Search code examples
azureazure-sql-databaseazure-machine-learning-serviceazureml-python-sdk

Parameterized SQL query in Azure ML


Background: There seems to be a way to parameterize DataPath with PipelineParameter https://github.com/Azure/MachineLearningNotebooks/blob/master/how-to-use-azureml/machine-learning-pipelines/intro-to-pipelines/aml-pipelines-showcasing-datapath-and-pipelineparameter.ipynb

But I'd like to parameterize my SQL query with PipelineParameter, for example, with this query

sql_query = """
SELECT id, foo, bar FROM baz
WHERE baz.id BETWEEN 10 AND 20
"""
dataset = Dataset.Tabular.from_sql_query((sql_datastore, sql_query))

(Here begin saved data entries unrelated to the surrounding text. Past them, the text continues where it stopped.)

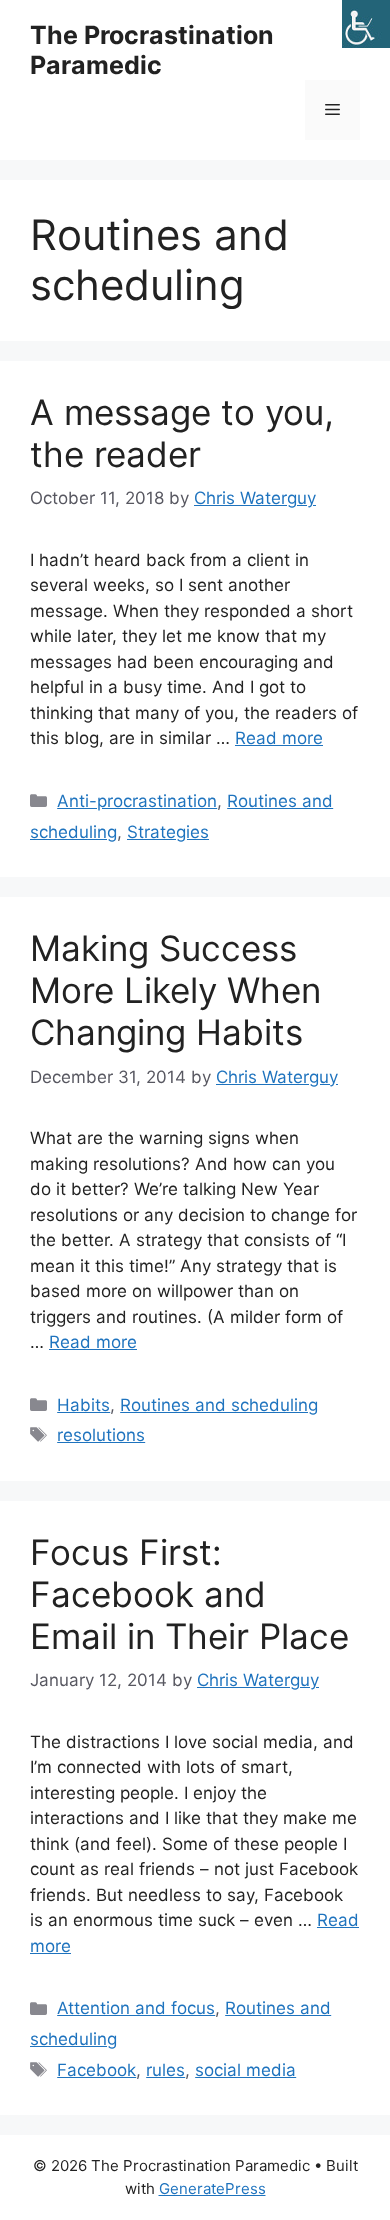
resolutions (101, 1435)
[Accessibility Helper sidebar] (366, 24)
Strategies (168, 832)
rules (165, 2070)
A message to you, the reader (182, 433)
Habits (83, 1405)
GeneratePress (212, 2188)
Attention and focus (136, 2008)
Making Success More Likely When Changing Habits (175, 990)
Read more (279, 738)
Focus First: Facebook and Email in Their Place (189, 1594)
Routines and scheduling (219, 1405)
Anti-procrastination (137, 801)
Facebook (96, 2070)
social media (245, 2070)
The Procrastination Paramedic (152, 50)
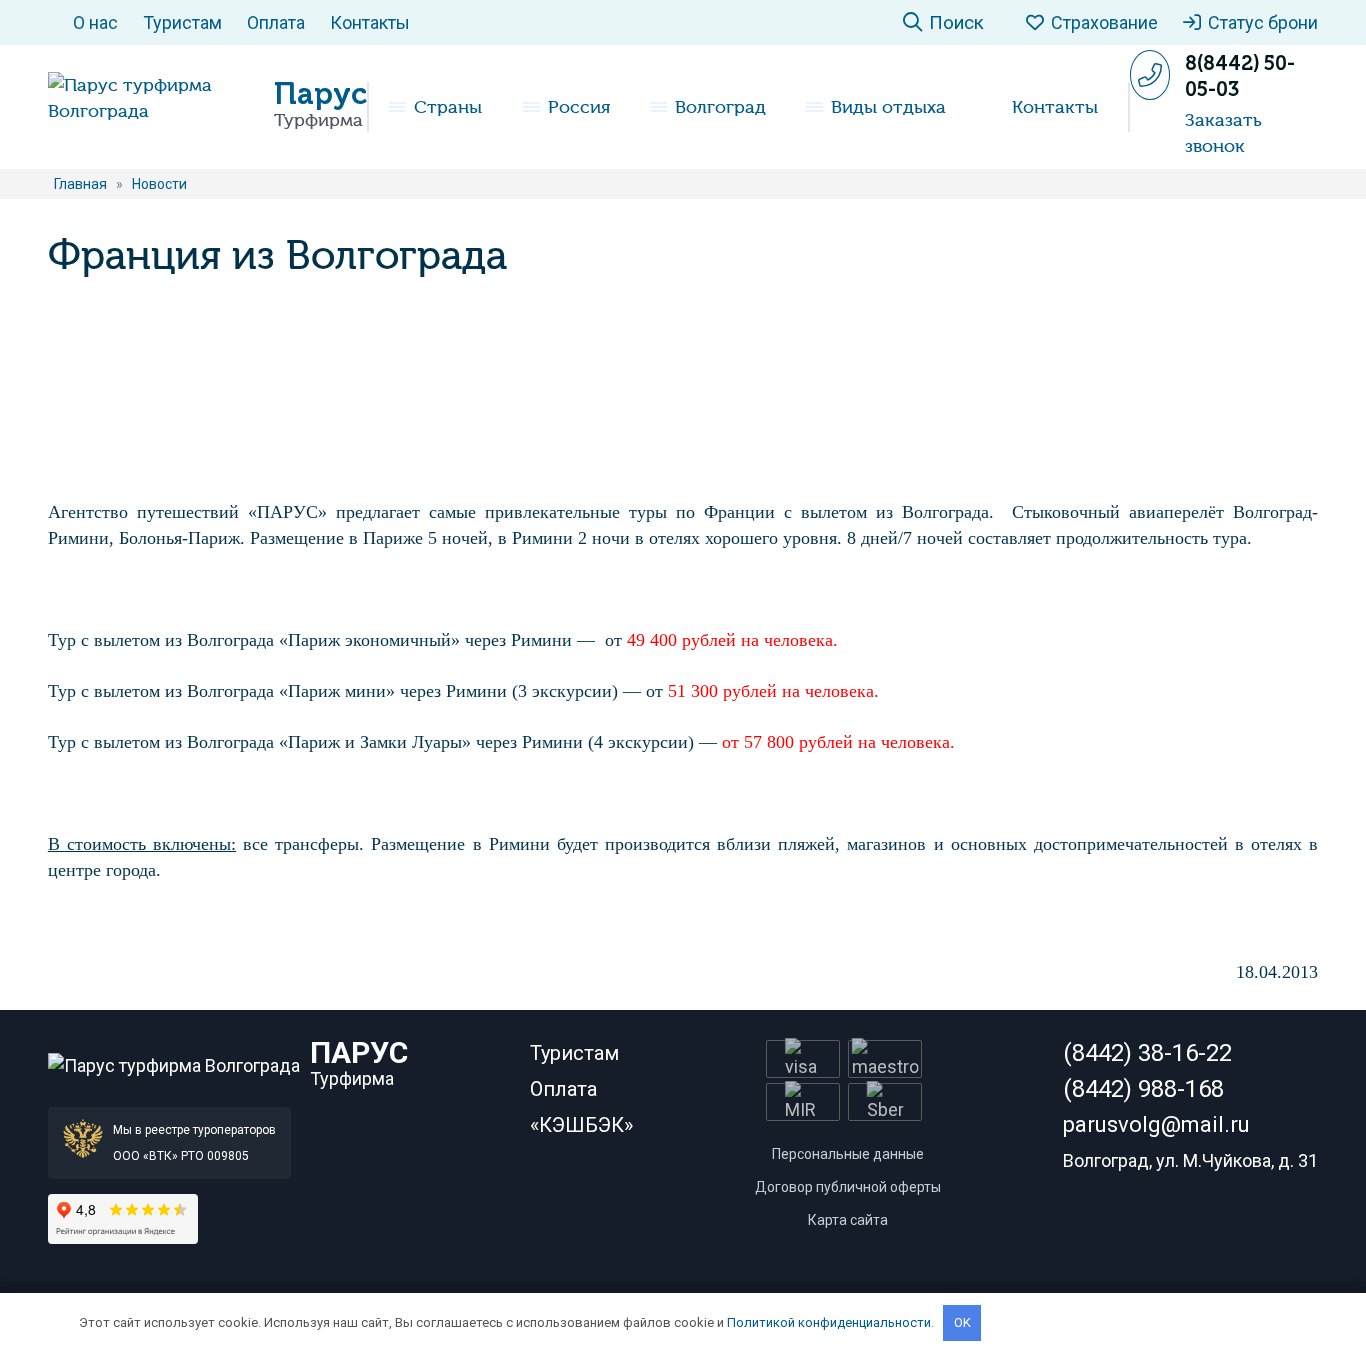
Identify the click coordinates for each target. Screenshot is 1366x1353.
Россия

I'd like to use PipelineParameter to parameterize 10 and 20 as param_1 and param_2. Is this possible?


Solution

  • Found a way to do this:

    Pass your params to PythonScriptStep

    param_1 = PipelineParameter(name='min_id', default_value=5)
    param_2 = PipelineParameter(name='max_id', default_value=10)
    sql_datastore = "sql_datastore"
    step = PythonScriptStep(script_name='script.py', arguments=[param_1, param_2, 
    sql_datastore])
    

    In script.py

    min_id_param = sys.argv[1]
    max_id_param = sys.argv[2]
    sql_datastore_name = sys.argv[3]
    query = """
    SELECT id, foo, bar FROM baz
    WHERE baz.id BETWEEN {} AND {}
    """.format(min_id_param, max_id_param)
    run = Run.get_context()
    sql_datastore = Datastore.get(run.experiment.workspace, sql_datastore_name)
    dataset = Dataset.Tabular.from_sql_query((sql_datastore, query))